Yasser Arafat and Yitzhak Rabin
After months of talks brokered by Norway, arch enemies Yitzhak Rabin, the Israeli prime minister, and Palestinian leader Yasser Arafat stood at the South Lawn of the White House on September 13, 1993, and shook hands with then US President Bill Clinton looking on (Seen in picture). It marked their agreement on the Declaration of Principles that resulted from the Oslo Accords. Under the pact, Israel was to withdraw troops from occupied areas and Arafat allowed to return from exile. But their efforts went downhill when Rabin was assassinated by a Jewish extremist in November the following year.

Mikhail Gorbachev and Ronald Reagan
A handshake between US President Ronald Reagan and Soviet premier Mikhail Gorbachev during the Geneva Summit in November 1985 signalled the beginning of an era where the two not only put behind mutual name-calling, but set the ball rolling to end the Cold War. While Reagan has been hailed as ‘the man who beat Communism’, the thaw in tensions is no less an achievement for Gorbachev who, through his policies glasnost (openness) and perestroika (restructuring), put political sparring with the US on the backburner and looked to bring back the sluggish Soviet economy to its feet.

Queen Elizabeth II and  Martin McGuinness
In 2012, the British Queen shook hands with Martin McGuinness, the deputy first minister of Northern Ireland and the former commander of the Irish Republican Army, a paramilitary organisation that sought to end British rule in Northern Ireland. Then US Secretary of State Hillary Clinton lauded the move as the most remarkable sign of change yet in the Northern Ireland peace process. McGuinness is known to have overseen bomb attacks on British troops and civilians. In 1979, such an attack killed Louis Mountbatten, the Queen’s cousin.

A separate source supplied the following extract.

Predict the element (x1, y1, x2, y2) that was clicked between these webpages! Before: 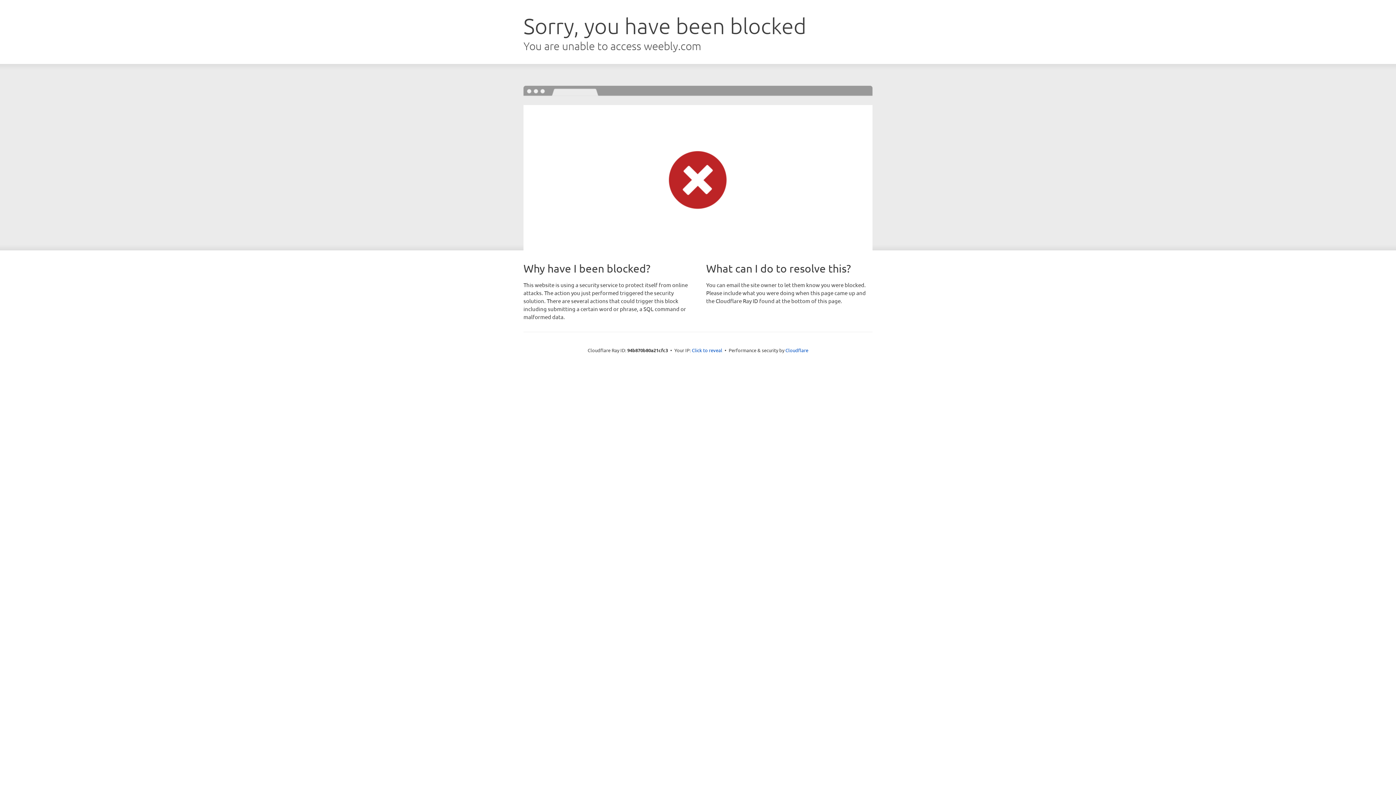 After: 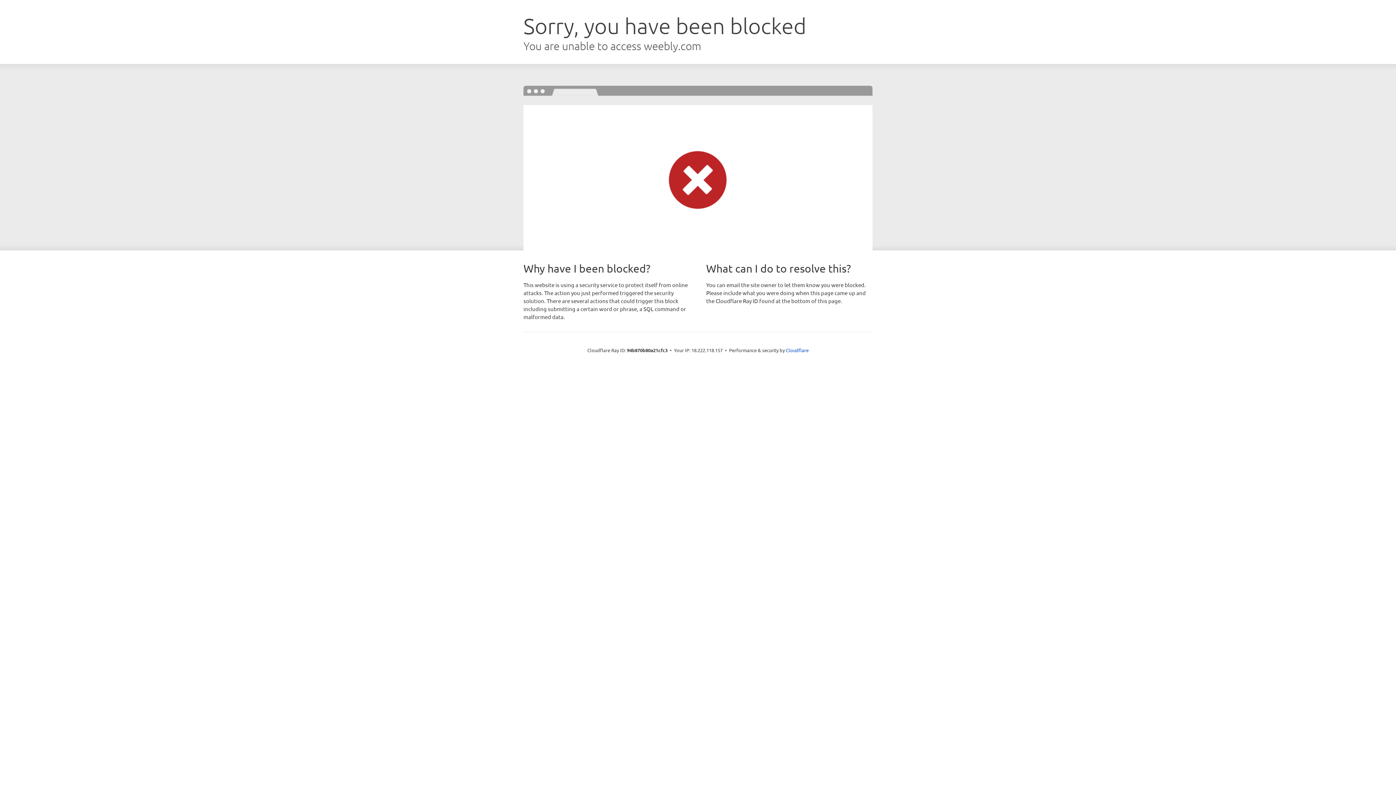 Action: label: Click to reveal bbox: (692, 346, 722, 353)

Anwar al-Sadat and  Menachem Begin
Israeli Prime Minister Menachem Begin and Egyptian President Anwar al-Sadat, joined by US President Jimmy Carter at Camp David, the presidential retreat in Maryland, shook hands to begin peace negotiations in 1978. It resulted in a pact and another handshake during a formal signing ceremony in November 1979 to end a state of war that existed between the two nations for over 30 years. Egypt also became the first Arab nation to officially recognise Israel. Both Begin and Sadat were awarded the Nobel Peace Prize, but the jubilation was shortlived as the latter was assassinated in 1981.

Richard Nixon and Mao Zedong
One wouldn’t have expected a vociferous anti-Communist to have ended up shaking hands with Chinese communist party chairman Mao Zedong. But the astute politician that Richard Nixon was, he sniffed an opportunity as the Communist citadel began to crack and the Soviet Union and China went through an ideological split. In February 1972, in a diplomatic gamble, the US president made a historic visit to China, ending decades of disengagement between the two ideologically-opposing nations.